Quanto a Chicumbane, Cecílio Grachane explicou que as fortes correntes do Limpopo iam com sedimentos e vegetação que bloqueou as passagens, o que fez com que a própria água provocasse uma erosão nos encontros da ponte e até nos seus pilares.
Como medida de segurança, suspendeu-se a passagem de viaturas logo na madrugada de sábado para dar lugar a operações de limpeza por baixo da ponte.
A ideia, segundo o nosso interlocutor era fechar a passagem para trabalhos por 24 horas, até ontem, e no final, decidir-se pela reabertura ou não da via.



Viajantes agastados


Até a noite de sábado a fila de viaturas que pretendiam entrar em Xai-Xai passava o centro de Chicumbane, cenário que já se tinha agravado ontem. Do lado oposto a situação era a mesma.
Se os passageiros que se fazem transportar nos “chapas” podem descer em Chicumbane e caminhar para a cidade de Xai-Xai e vice-versa, centenas de camionistas e demais cidadãos em carros próprios ou cuja natureza da viagem não permite essa manobra são obrigados a esperar até que a via seja reaberta.

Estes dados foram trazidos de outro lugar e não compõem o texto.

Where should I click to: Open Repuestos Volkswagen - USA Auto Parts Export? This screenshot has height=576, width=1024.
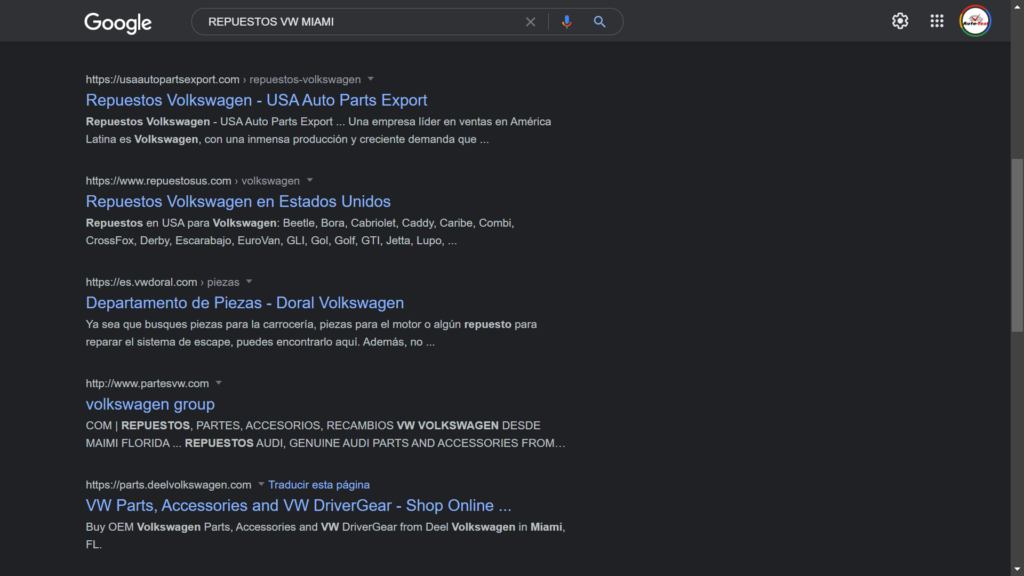point(257,100)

O desespero era enorme e notável em quase todos os semblantes. Tanto nos que estavam obrigados a esperar como nos que atravessam a ponte em perigo para qualquer um dos sentidos.
A nossa Reportagem ouviu depoimentos de automobilistas e de passageiros retidos em Chicumbane e o desgaste é similar.

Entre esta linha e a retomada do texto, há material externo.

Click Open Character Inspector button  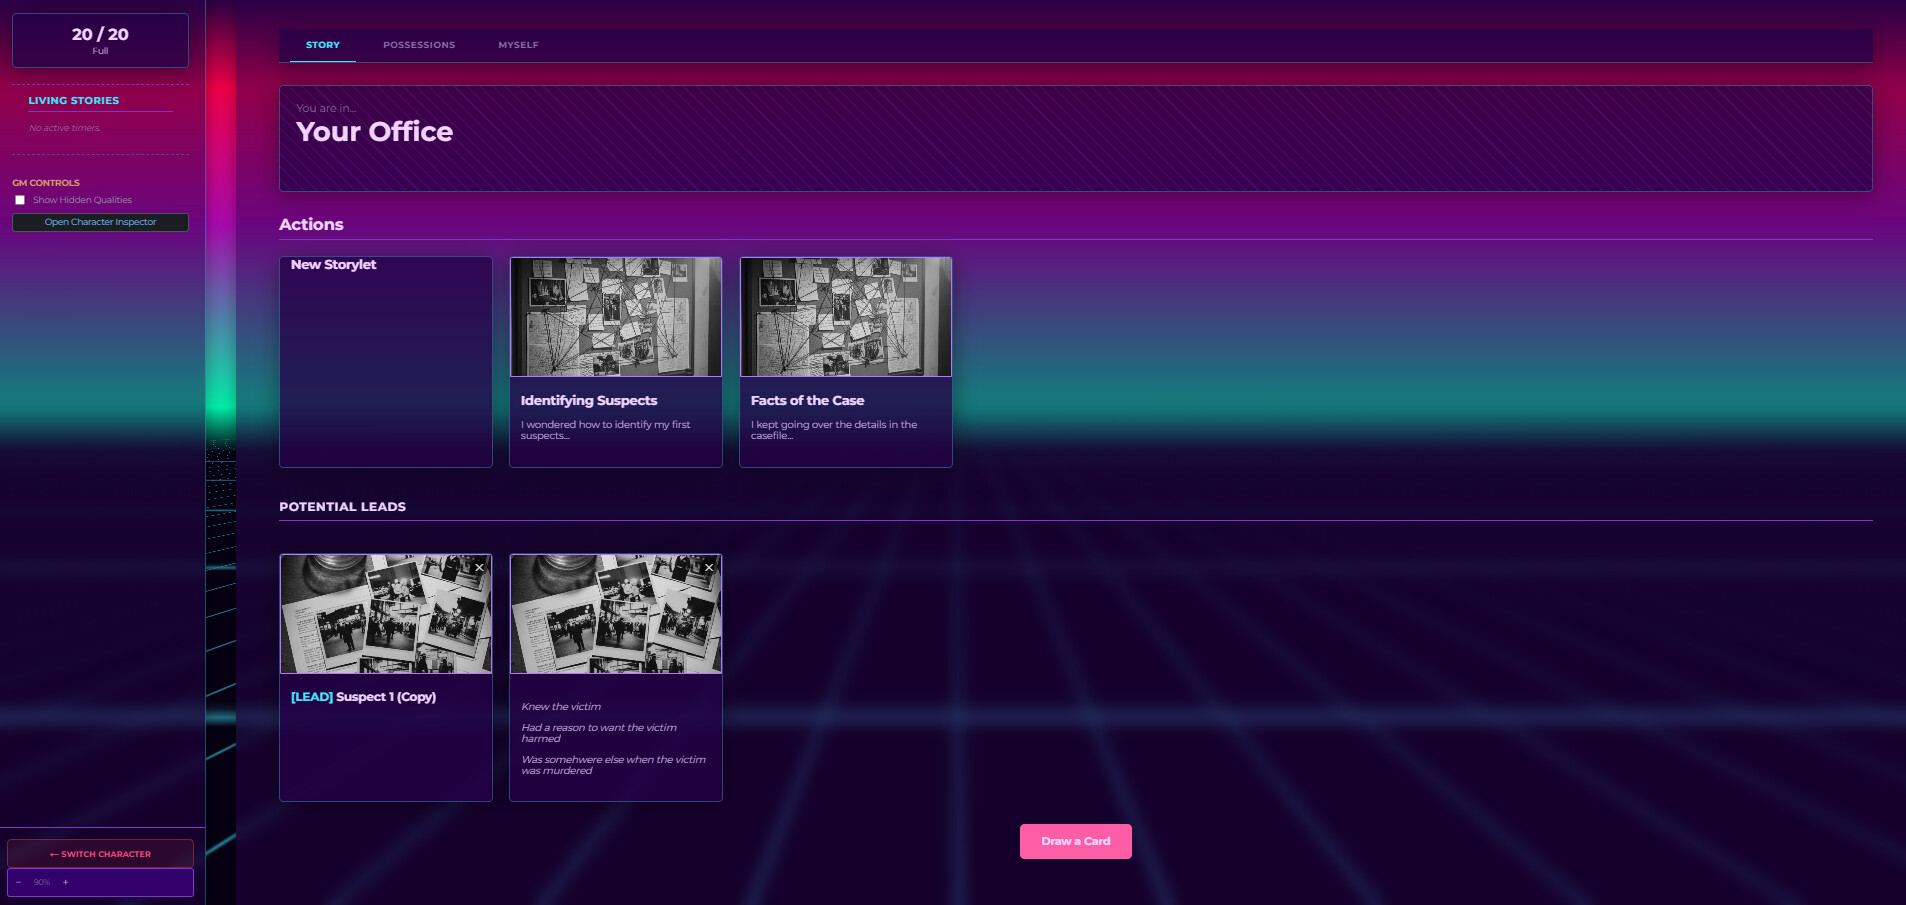pyautogui.click(x=100, y=222)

Inácio Alfandega, condutor de um camião da empresa Lalgy, que transporta farinha de trigo para Vilankulo, disse que chegou ao local cerca das 2 horas de sábado. Até ontem lá continuava sem ideia do dia da partida.
“Como camionista estou acostumado, mas isto não deixa de ser chato e complicado”, disse.
Luís Mucavele, que ao volante da sua mini-bus VW, transporta passageiros da África do Sul para Massinga, Inhambane, mostrou-se agastado com o facto de o país não dispor de vias alternativas que seriam usadas em situações como a presente.
Ajuntou que não havendo capacidade da parte do governo de construir mais vias, que abra a oportunidade para privados fazerem apontando a Estrada Nacional número quatro, materializada pela Trans African Concessions, como um exemplo de parcerias que se podem materializar.